Nope. Just 8 types. 23s for indoor, ACCs for field, X10s for outdoor, X-Cutters for the 280 rule shoots, Lightspeeds that'll get me over 300 fps for the 5gr/# shoots. Oh, and some 1916s for my trad bow for 3D. And cheaper stump-shooting wood arrows too. I forgot - I'll also need arrows for my hunting compound as well. Oh - what if I shoot a FITA unmarked field round? I better get some ACEs too.

But seriously, Ken, in our area during the winter the 10-ring shoots are often registered FITA indoor rounds rather than "Vegas" rounds. We also shoot 5-ring, so some people switch between 23s and 27s. Some stick to 23 size but are at a disadvantage, and some only have 27s and are illegal, so there's confusion. I'd like to see everybody shooting the 23s but I know that's not going to happen.

Problem could be solved if the OAA removed the arrow restriction from all championship rounds, not just the non-FITA ones, and the clubs agreed to let people shoot 27s for the registered FITAs and be eligible for local awards, as long as they knew they had to stick to 23s if they wanted the scores recorded.


Cory - under the current rules, if you're shooting "compound" (scope, release, long rod, etc) the X-Jammers are not OK for the 10-ring championship (or any FITA registered shoot), but are OK for the 5-ring or non-registered 10-ring shoots ("Vegas"). Fatboys are OK all around.


----------



## Stash (Jun 1, 2002)

Sean McKenty said:


> I think it is fine just the way it is, Fita rounds follow Fita rules and IFAA rounds follow IFAA rules. This why we have different rounds if it was all Fita or IFAA things would get boring very fast. With this system we have something for everyone. We simply don't have enough archers to send a few home


I don't disagree with your last point, but what I'm trying to say is, the OAA has equipment rules based on the shooting division, not the round. For "compound", that means FITA rules - no electronics, 60# maximum, and under 7.3.3.7.1. that means 9.3 mm arrows, and under rule 7.3.3. all of these apply to _*all rounds*_, 

I can't find anywhere in the rules where it actually states we can go over that size for non-FITA rounds.
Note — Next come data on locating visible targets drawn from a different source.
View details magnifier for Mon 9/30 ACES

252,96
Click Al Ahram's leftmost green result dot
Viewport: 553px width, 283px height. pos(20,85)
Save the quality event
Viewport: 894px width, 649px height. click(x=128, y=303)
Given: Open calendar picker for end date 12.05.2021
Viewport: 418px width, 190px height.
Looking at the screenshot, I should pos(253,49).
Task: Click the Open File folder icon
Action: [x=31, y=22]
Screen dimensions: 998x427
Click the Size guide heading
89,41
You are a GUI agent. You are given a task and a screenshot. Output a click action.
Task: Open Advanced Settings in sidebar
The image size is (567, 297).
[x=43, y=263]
This seems to be something that people just decided to do. If it's in the rules, please point it out. If it's not, then maybe someone should put it in.


----------



## Moparmatty (Jun 23, 2003)

I say just leave it the way it is. I only shot 23's last year for everything and MAY do so for this year as well. While I am at a SLIGHT disadvantage not shooting 27's where permissible, my scores on a 5-spot target are basicly the same whether I'm shooting a Maxima or my CXL's. Still in the 55X region. 27's aren't going to give that many more points. MY X misses are more than the 1/32nd difference in scoring diameter between 23's and 27's. 
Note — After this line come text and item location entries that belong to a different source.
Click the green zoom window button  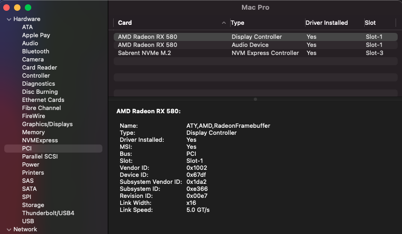point(28,8)
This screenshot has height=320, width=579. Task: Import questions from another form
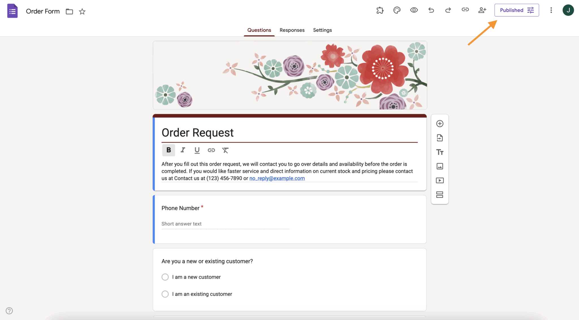point(440,138)
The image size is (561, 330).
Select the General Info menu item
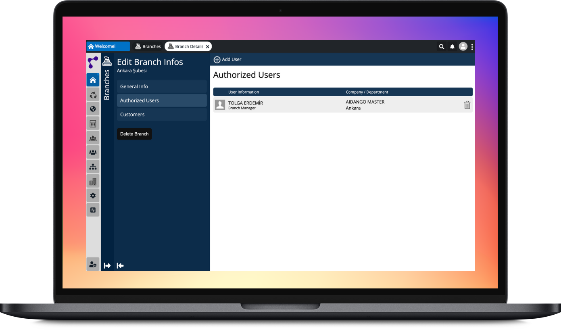(x=162, y=86)
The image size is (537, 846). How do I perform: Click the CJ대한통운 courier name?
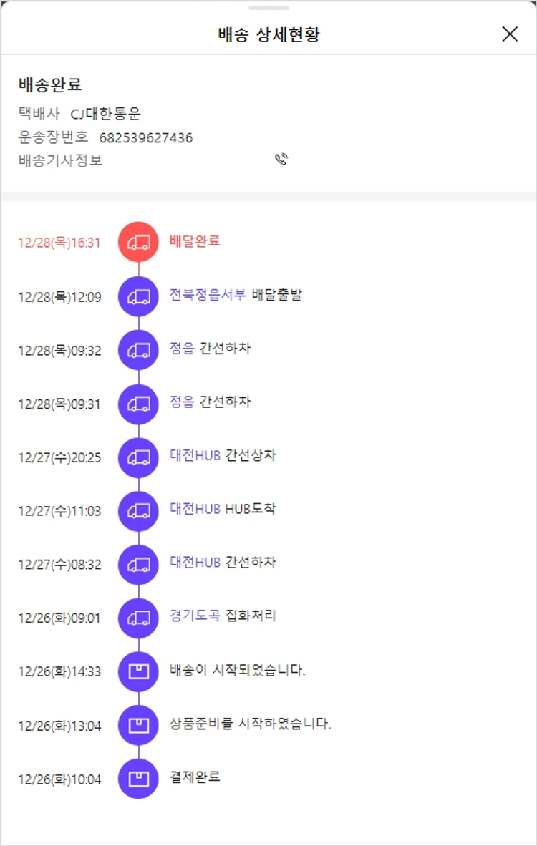point(106,114)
Am I correct in saying that on any indoor 10ring round, that we shoot up here, is a FITA round? That to me says that 27's are illegal in the compound class regardless, unless, we choose to shoot in the open/money compound class where 27's are permissible.

Now here's my question:

Are all of our 10ring/coloured faces shoots for compound class in Ontario shot under FITA rules?


----------



## Stash (Jun 1, 2002)

The only rules ones the OAA can enforce are for the championship events. 
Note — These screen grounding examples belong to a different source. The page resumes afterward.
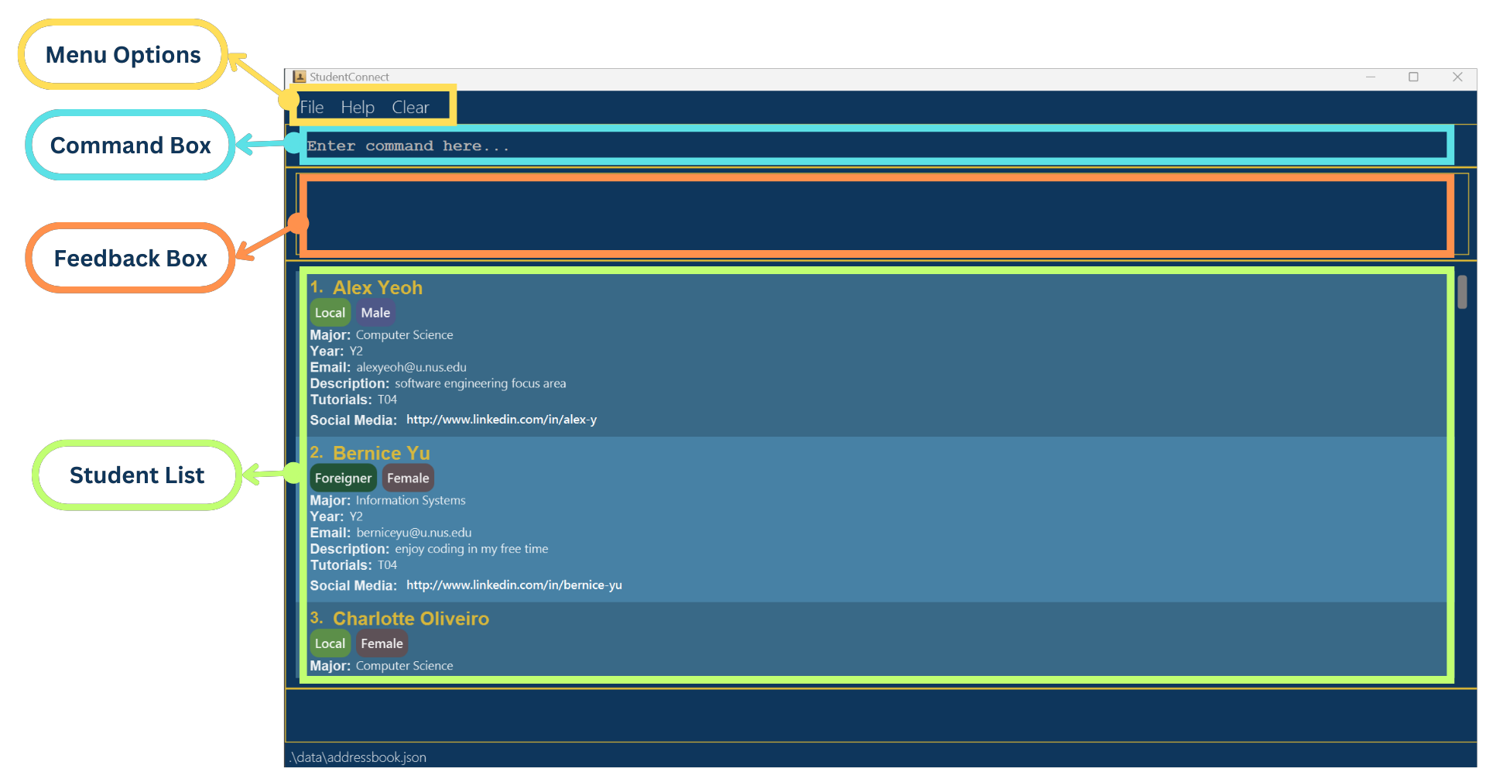Open the Help menu
1486x782 pixels.
[x=357, y=107]
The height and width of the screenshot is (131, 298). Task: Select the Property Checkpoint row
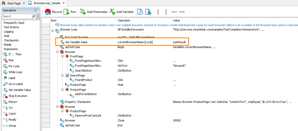coord(77,102)
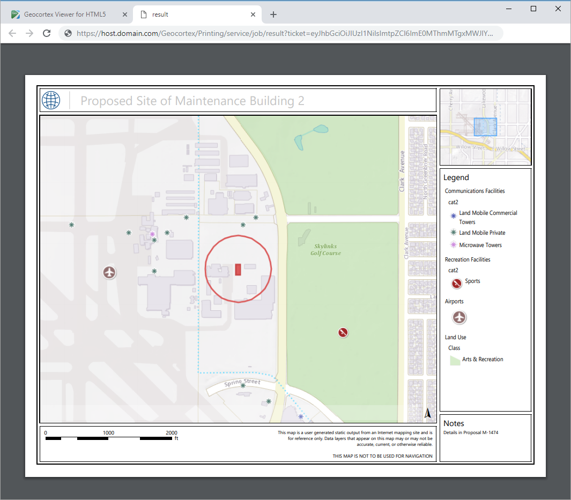Viewport: 571px width, 500px height.
Task: Click the overview map thumbnail
Action: [x=485, y=127]
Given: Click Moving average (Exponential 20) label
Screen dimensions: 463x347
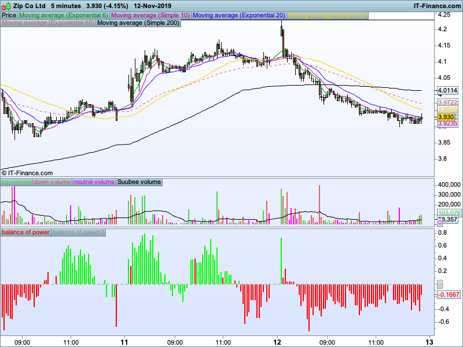Looking at the screenshot, I should coord(239,16).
Caledon tends to have their club FITAs as registered, so the 23 rule applies for awards but they won't turn you away if you have bigger arrows. I can't speak as to the other clubs.


----------



## shakyshot (Dec 21, 2007)

For anything indoor 23's should be all you need.


----------



## ZarkSniper (Aug 12, 2003)

Good topic Stash.

I don't mind the rules the way they are, I don't set up seperate bows or change set ups for one tourny. I just shoot the smaller sizes all year and that is that. 
I haven't gone through and read the rules that close but i agree that it should be very explicit about what arrow sizes are ok for what round. It cannot be open to interpritation


----------



## Guest (Nov 7, 2010)

Stash said:


> I don't disagree with your last point, but what I'm trying to say is, the OAA has equipment rules based on the shooting division, not the round. For "compound", that means FITA rules - no electronics, 60# maximum, and under 7.3.3.7.1. that means 9.3 mm arrows, and under rule 7.3.3. all of these apply to _*all rounds*_,
> 
> I can't find anywhere in the rules where it actually states we can go over that size for non-FITA rounds. This seems to be something that people just decided to do. If it's in the rules, please point it out. If it's not, then maybe someone should put it in.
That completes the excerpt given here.